====== SUPPLIED MATERIAL

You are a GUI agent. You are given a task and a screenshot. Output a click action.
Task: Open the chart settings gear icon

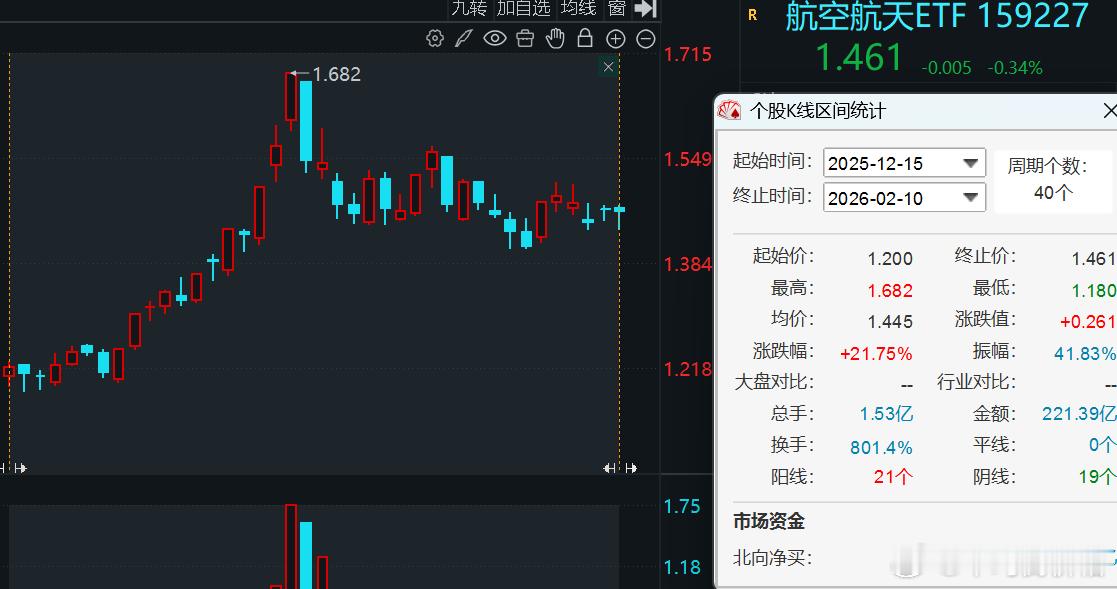[x=435, y=38]
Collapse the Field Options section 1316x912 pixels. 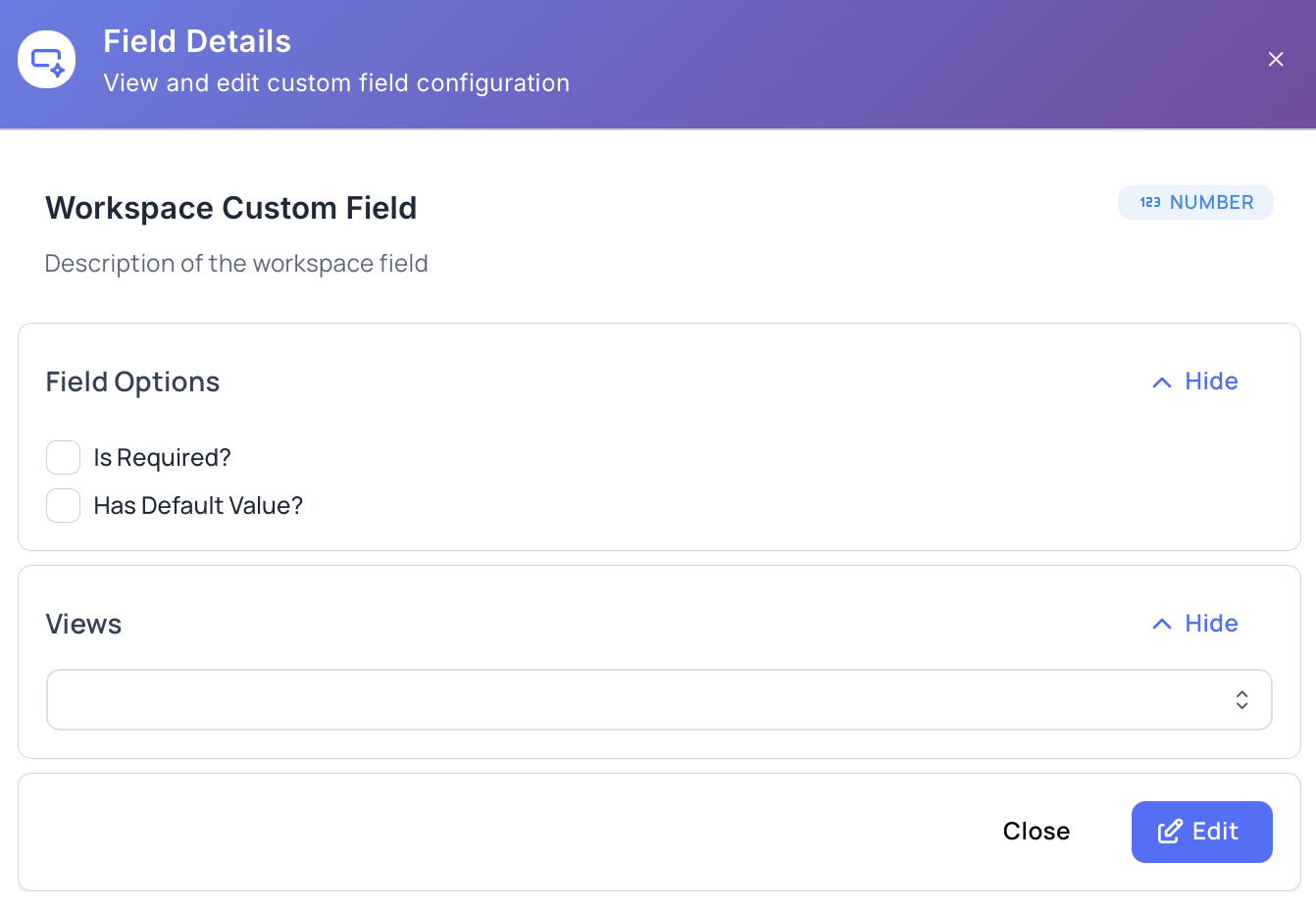(x=1192, y=381)
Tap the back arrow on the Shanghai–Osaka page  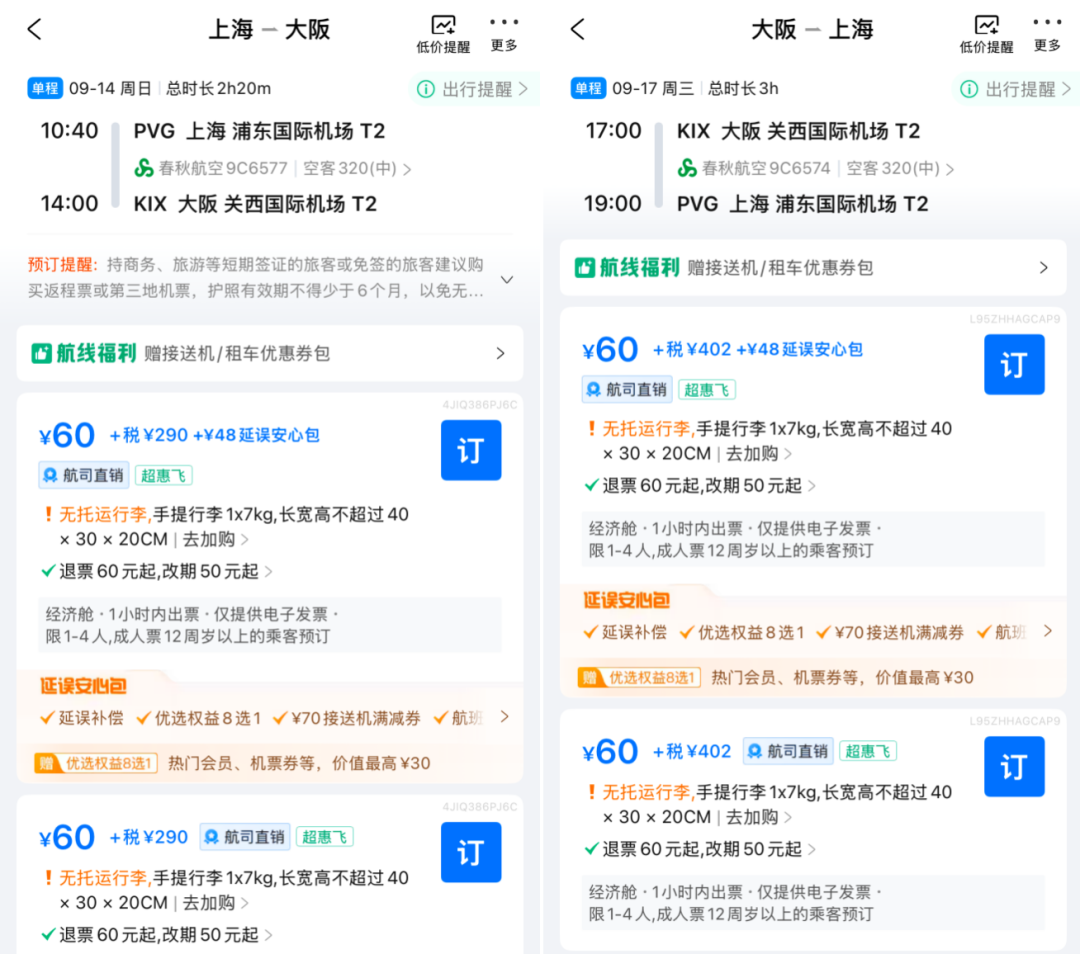click(34, 30)
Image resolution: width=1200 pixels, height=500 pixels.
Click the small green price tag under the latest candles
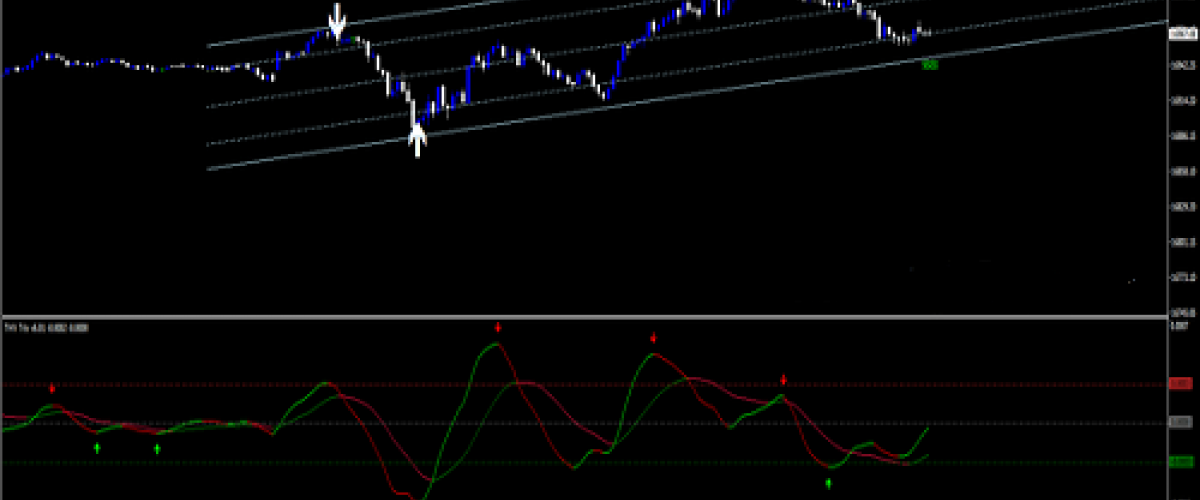point(930,64)
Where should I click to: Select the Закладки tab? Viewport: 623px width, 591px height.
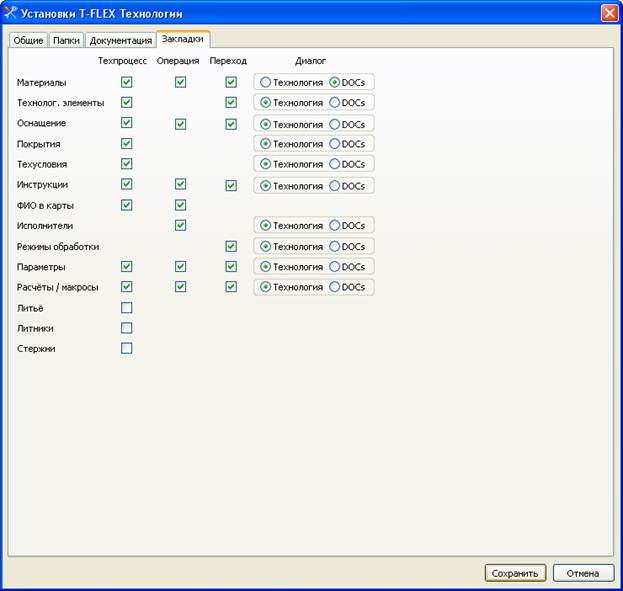[x=183, y=39]
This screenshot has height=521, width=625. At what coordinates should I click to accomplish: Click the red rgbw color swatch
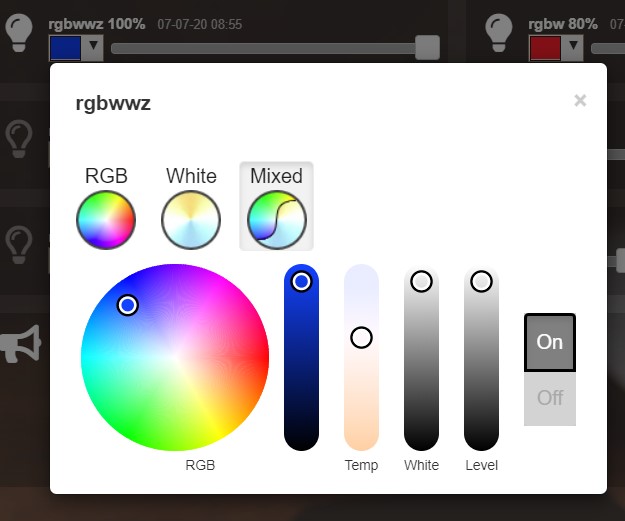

============

▶ **WHAT THE TASK ASKS**
Where a line above contains the string "screenshot", copy that line.

▶ **WRITTEN SOLUTION**
You are a GUI agent. You are given a task and a screenshot. Output a click action.
This screenshot has height=521, width=625. At what coordinates should I click to accomplish: Click the red rgbw color swatch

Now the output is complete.